Marc Segura, President of ABB Robotics, called the investment part of a “transformative ecosystem,” noting that automating rebar production offers “faster fabrication, consistent quality and reduced material waste” as the construction sector navigates labor shortages and productivity pressure. Apprecia Capital, one of the round’s participating investors, focuses on early-stage, climate-positive, and gender-smart companies in net-zero technologies and advanced materials, fitting MESH’s profile as a sustainability-adjacent industrial innovator.
Competitive Landscape
Rebar automation is an emerging but increasingly contested field. The table below maps MESH against two of its most directly comparable competitors: Toggle Robotics (USA) and Rebartek (Norway).
| Feature / Metric | MESH (Switzerland) | Toggle Robotics (USA) | Rebartek (Norway) |
| Core Technology | End-to-end software + modular robotics for full rebar workflow (PLAN, ACTUATE, NODE, ASSEMBLE) | Full-stack robotics for rebar fabrication and assembly in off-site factory | Robotic prefabrication of rebar cages using industrial robots |
| Deployment Environment | Factory (rebar shops, prefab plants), with on-site pilot underway | Off-site urban factory model (Brooklyn, NY) | Off-site prefabrication cellt |
| BIM / Design Integration | Yes, no-code automation from BIM designs directly to finished cagestamradar | Yes, integrates with design workflowav | Partial, software-guided but less BIM-nativerobodk |
| Programming Required | No, switch designs at push of a button | Semi-automated, some setup needed | Requires offline programming via RoboDK |
| Total Funding Raised | $3.8M Seed (2026) | ~$15M total (Seed + Series A) | Between EUR 100K-500K |
| Key Backers | ABB Robotics Ventures, Sika, Shimizu Corp, Apprecia Capital | Tribeca Venture Partners, Mark Cuban, Tokyu Construction | SOSV, Innovation Norway |
| Field Deployments | 1M+ rebar elements processed, Swiss Gotthard tunnel project | NYC civil infrastructure, commercial projects | Pilot-stage, limited commercial deployments |
| Team Size (approx.) | ~10 employee | ~40 employees (2023) | ~10 employees |
| Geography | Switzerland, targeting global expansion | USA (Northeast focus) | Norway, early international |
Strategic Analysis
MESH leads in BIM-native, no-code flexibility and has the strongest strategic investor network for international scale, but Toggle carries more total funding and a longer commercial runway in its home market.

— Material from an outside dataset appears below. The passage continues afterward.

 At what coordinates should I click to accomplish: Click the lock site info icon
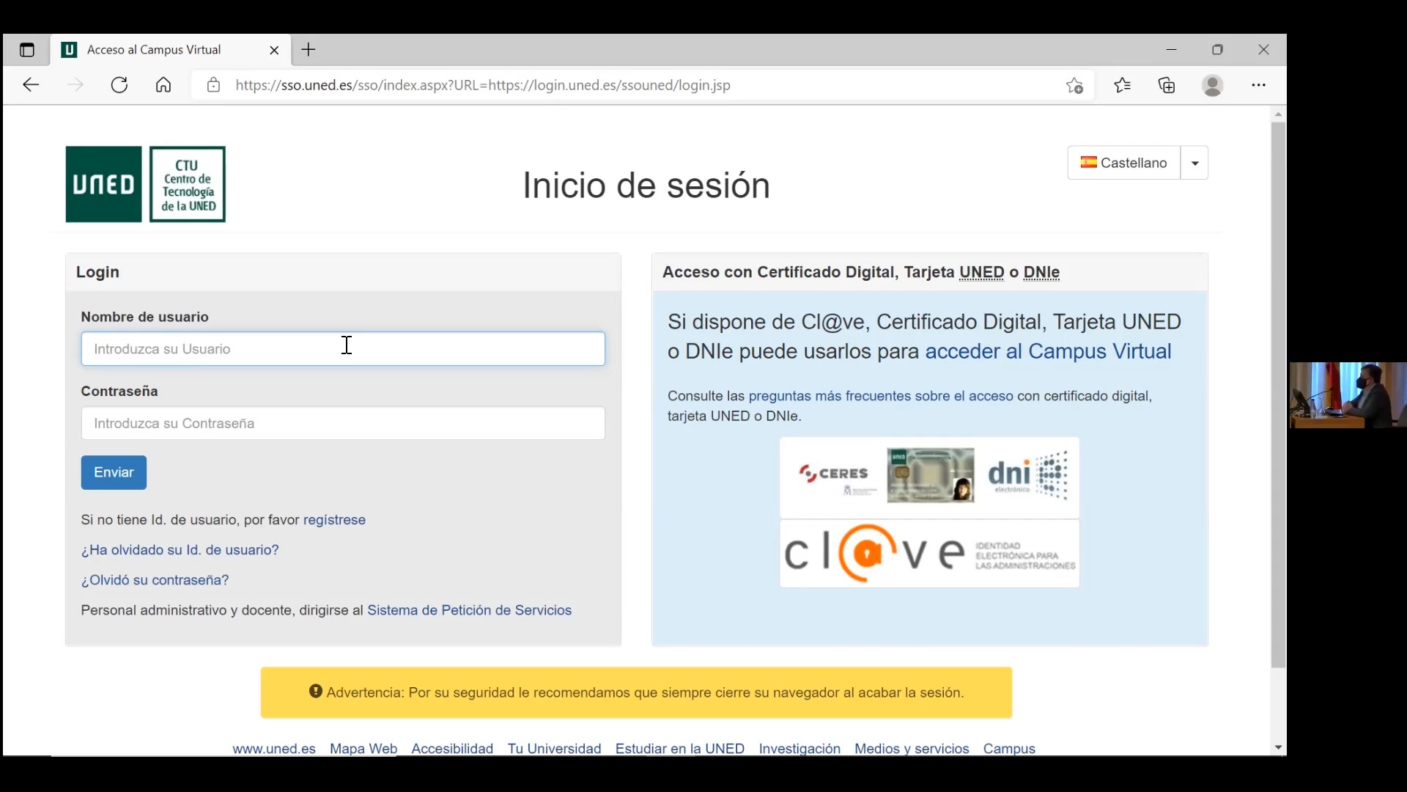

Rebartek shares MESH’s European roots but remains considerably earlier in commercial deployment, making it a closer-stage peer with less market penetration than either MESH or Toggle.
Bayelsa Watch’s Takeaway
I want to be direct about this one: I think this is one of the more quietly compelling early-stage raises I have seen in construction tech this quarter. Here is what gets my attention. MESH is not pitching a prototype or a lab concept. It already has live deployments, 1 million-plus processed rebar elements, and a tunnel project on its resume at the seed stage. That kind of field validation at this funding level is rare, and it tells me the founders built the product first and fundraised second. That sequence almost always produces sturdier companies.
In my experience, construction tech raises often look strong on paper but stall when it comes to actual adoption, because the industry is famously resistant to change. What MESH has done differently is bring in the people who control that adoption: ABB Robotics for robot supply chain, Shimizu for Japanese market entry, and Sika for materials-side integration. These are not passive financial backers. They are distribution levers.